Константин СтанюковичЧеловек за бортом
I
Жара тропического дня начинала спадать. Солнце медленно катилось по горизонту.
Подгоняемый нежным пассатом[1], клипер[2] нес всю парусину и бесшумно скользил по Атлантическому океану, делая в час узлов[3] по семи. Пусто кругом: ни паруса, ни дымка на горизонте! Куда ни взглянешь, все та же безбрежная водная равнина, слегка волнующаяся и рокочущая каким-то таинственным гулом, окаймленная со всех сторон прозрачной синевой безоблачного купола. Воздух мягок и прозрачен, от океана несет здоровым морским запахом.
Пусто кругом.
Изредка разве блеснет под лучами солнца яркой чешуйкой, словно золотом, перепрыгивающая летучая рыбка, высоко в воздухе прореет белый альбатрос[4], торопливо пронесется над водой маленькая петрель[5], спешащая к далекому африканскому берегу, раздастся шум водяной струи, выпускаемой китом, и опять ни одного живого существа вокруг.
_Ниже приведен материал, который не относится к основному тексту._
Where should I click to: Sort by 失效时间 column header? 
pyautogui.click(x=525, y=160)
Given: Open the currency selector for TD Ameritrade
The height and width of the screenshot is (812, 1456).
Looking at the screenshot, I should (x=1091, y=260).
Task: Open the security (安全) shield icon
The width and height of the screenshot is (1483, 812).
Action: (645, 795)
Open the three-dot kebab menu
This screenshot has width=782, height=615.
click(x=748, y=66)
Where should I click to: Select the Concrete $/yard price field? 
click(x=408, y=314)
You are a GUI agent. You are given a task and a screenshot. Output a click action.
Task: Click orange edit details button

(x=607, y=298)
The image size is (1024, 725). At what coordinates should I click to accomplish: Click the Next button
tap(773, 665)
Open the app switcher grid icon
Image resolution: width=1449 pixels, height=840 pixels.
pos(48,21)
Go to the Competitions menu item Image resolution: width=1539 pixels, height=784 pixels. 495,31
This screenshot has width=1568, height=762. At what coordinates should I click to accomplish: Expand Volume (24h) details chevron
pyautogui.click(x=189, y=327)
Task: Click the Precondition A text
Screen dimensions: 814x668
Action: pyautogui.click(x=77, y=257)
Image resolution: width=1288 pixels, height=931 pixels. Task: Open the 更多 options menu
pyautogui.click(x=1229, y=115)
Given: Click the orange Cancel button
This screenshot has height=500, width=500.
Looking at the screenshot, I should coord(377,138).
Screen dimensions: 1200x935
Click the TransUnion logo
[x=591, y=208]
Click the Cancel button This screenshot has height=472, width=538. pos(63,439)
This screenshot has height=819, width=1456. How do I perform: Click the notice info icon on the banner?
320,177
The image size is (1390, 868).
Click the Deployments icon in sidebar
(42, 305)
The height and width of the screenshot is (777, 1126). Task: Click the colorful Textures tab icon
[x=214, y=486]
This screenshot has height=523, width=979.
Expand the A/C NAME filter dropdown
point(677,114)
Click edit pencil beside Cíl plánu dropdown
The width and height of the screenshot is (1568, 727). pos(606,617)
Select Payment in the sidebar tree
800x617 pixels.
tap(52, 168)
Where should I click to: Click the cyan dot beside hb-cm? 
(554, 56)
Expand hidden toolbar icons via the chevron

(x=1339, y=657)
Океан да небо, небо да океан — оба спокойные, ласковые, улыбающиеся.
— Дозвольте, ваше благородие, песенникам песни петь, — спросил вахтенный унтер-офицер, подходя к офицеру, лениво шагающему по мостику.
Офицер утвердительно кивнул головой, и через минуту стройные звуки деревенской песни, полной шири и грусти, разлились среди океана.
Довольные, что после дневной истомы наступила прохлада, матросы толпятся на баке, слушая песенников. Завзятые любители, особенно из старых матросов, обступив певцов тесным кружком, слушают сосредоточенно и серьезно, и на многих загорелых, обветрившихся лицах светится безмолвный восторг.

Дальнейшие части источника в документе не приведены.